Размер шрифта
-
+

Визит к архивариусу. Исторический роман в двух книгах (III) - стр. 29

– Семён, поверь, без нас они пропадут…– яростно сверля Мишиева глазами, убеждал он.

Столь гневная уверенность, сдобренная яростью, Семёна раздражало. «Не зря она,– думалось ему.– Неспроста. Есть-таки некие подковёрные голоса невидимых уст, что исподтишка нашёптывают и внушают своим сородичам зоологическую ненависть к ни в чём не повинным людям, среди которых они живут. И, мать иху, неплохо живут».

Мишиев старался не замыкаться на этих своих подозрениях, полагая, что они не что иное, как плод его профессиональной натасканности и приученности к тому, чтобы в тех или иных фактах увидеть и найти потаённый смысл, нечто вроде заговора, чреватого опасными последствиями. Каково же было его удивление, когда то же самое, и уже не как подозрение, а как оформившийся вывод из анализа оперативных донесений, излагалось в докладной записке полковника Томаза Георгиевича Каричадзе!

Та его докладная записка прозвучала разорвавшейся бомбой в их родном азербайджанском КГБ, похоронив, правда, не в прямом смысле этого слова, её автора. Его отправили на пенсию. Для полковника, бездетного вдовца, это было равносильно смерти.

…После того, как местное высшее начальство отмахнулось от его достаточно обоснованных выводов, он свою докладную послал в Москву, на Лубянку. А она, в очень скором времени, возвратилась назад. И возвратилась с резолюцией самого Председателя КГБ СССР: «Тов. Цвигун, разберитесь! Семичастный».

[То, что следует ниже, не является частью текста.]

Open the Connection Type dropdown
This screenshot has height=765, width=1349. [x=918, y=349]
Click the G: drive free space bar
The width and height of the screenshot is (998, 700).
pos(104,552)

Так она и оказалась на столе шефа азербайджанских гэбэшников, генерала Семёна Кузьмича Цвигуна. Прочитав её и, сделав пару звонков в Москву, он вызвал к себе секретаря парткома Заира Юнусзаде. Разговор между ними был довольно продолжительным, после которого генерал по аппарату внутренней связи приказал Каричадзе собрать всех ответственных сотрудников оперативной службы аппарата и прибыть к нему на совещание.

Дождавшись, когда все рассядутся, Цвигун, строго оглядев всех, произнёс:

– Тут ко мне поступил любопытный документ из Москвы… О дашнаках, – пояснил он, – они, дескать, здесь, у нас, в Баку, свили себе гнёздышко и хозяйничают себе, как им заблагорассудится… А мы, видите ли, носами окуней ловим…

– Семён Кузьмич, – обратился Юнус-заде к генералу, – судя по удивлённой мимике товарищей, они не в курсе дела. Позвольте, я зачитаю его.

– А почему вы? Пусть это сделает автор… – и, остановив холодный взгляд на окаменевшем Каричадзе, распорядился:

– Полковник, ознакомьте присутствующих со своим творчеством.

По первым же словам генерала и, по каверзной, подхалюзной реплике Мокрицы, Каричадзе понял, что и тот и другой прозрачно и недвусмысленно дали всем сидящим здесь установку, какого мнения им придерживаться к объявленному документу. Было ясно, как день, что эта докладная станет последним гвоздём, который генерал и Мокрица вобьют в гроб последнего из могикан. Ведь он единственный из всех местных чекистов времён Берии и Багирова, кого не коснулась метла пертурбации. Он работал за рубежом, когда здесь свирепствовали репрессии. Теперь-таки, нашёлся повод освободиться от него. Мавр сделал своё дело и стал не нужен.

Каричадзе боялся лишь одного – не быть выкинутым с формулировкой, что лишала бы его, полковника, заслуженной пенсии и причитающихся льгот. Со многими его коллегами так и поступали. Но, как бы там ни было, уйти побитой собакой он позволить себе не мог.